The title is wildly misleading: I thought it was going to turn out to be some sort of news item about a new controversy at Harvard. While I’m always down to read about Harvard screwing up again, it turns out that the Harvard screw-up in question is twenty years old, a relatively minor part of the essay and a pretty familiar kind of Harvard-ish mistake, namely, missing the boat on hiring or retaining a really interesting scholar. (Though it’s the story the authors lead with.)
The essay is about István Hont, a political theorist and intellectual historian who is “having a moment”, as Charette and Selinger put it, with many people discovering his usefully contrarian analysis of Enlightenment political thought and its relationship to modern economic doctrine.
I’ll be honest: I’d only heard of Hont once or twice before and never in a way that compelled me to take a strong interest. That changed after I read this essay.

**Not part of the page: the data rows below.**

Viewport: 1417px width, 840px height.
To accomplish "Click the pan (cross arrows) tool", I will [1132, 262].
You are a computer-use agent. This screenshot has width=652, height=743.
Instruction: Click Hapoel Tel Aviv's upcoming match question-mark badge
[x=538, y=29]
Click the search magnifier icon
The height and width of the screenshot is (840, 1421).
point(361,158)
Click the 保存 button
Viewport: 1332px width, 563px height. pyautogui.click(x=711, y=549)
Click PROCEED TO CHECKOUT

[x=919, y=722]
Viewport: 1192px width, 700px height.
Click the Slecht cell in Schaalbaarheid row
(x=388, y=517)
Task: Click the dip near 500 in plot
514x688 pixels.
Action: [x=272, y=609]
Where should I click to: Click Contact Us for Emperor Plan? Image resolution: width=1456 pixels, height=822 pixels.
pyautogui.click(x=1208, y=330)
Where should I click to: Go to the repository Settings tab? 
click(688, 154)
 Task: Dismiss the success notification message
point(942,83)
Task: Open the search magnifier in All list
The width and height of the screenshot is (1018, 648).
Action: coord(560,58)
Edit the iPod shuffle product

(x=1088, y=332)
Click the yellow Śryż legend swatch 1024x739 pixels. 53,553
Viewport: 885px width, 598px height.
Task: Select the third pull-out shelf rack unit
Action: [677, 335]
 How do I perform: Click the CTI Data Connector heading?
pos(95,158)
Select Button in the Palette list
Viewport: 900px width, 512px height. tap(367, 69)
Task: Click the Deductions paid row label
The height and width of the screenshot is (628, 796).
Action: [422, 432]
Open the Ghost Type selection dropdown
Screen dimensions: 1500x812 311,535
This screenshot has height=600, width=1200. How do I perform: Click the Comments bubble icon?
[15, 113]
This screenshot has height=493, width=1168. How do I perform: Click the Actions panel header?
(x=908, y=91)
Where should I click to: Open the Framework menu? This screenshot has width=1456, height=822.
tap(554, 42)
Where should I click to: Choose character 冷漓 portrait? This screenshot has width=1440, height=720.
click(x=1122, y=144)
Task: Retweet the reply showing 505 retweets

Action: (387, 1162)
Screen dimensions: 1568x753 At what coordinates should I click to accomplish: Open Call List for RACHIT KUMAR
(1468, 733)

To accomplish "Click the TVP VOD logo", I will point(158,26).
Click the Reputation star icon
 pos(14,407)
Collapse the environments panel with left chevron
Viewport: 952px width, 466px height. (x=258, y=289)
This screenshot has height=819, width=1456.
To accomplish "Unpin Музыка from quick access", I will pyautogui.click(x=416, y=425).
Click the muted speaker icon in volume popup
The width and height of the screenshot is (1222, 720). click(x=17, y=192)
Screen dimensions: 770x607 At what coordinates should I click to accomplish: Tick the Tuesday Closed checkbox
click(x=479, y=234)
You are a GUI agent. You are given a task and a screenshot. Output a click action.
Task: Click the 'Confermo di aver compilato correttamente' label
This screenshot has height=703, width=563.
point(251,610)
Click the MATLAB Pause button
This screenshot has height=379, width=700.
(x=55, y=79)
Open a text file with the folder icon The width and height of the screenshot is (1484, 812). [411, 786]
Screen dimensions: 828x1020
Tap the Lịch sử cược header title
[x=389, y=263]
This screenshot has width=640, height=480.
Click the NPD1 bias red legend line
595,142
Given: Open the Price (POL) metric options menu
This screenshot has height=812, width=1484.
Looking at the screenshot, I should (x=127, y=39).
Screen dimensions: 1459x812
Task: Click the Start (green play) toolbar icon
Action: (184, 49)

They describe Hont arguing that rather than understanding liberal economic doctrine as driving the outcomes of interstate relations, globalization, and national formation (with the old idea that the state is only the manager or organizer of those outcomes—the “steering committee” of capitalist power—that liberal ideas about markets and trade that followed on Adam Smith were really more about political competition between states. In their view, Hont argues that “politics determines economic policy”, and that liberal and neoliberal policies in a globalizing world intensify and express interstate rivalries and inequities rather than resolving them.
I recommend the article: it’s a good introduction to Hont and it’s certainly inspired me to go track his work down and read it as soon as I can manage. A future column, perhaps.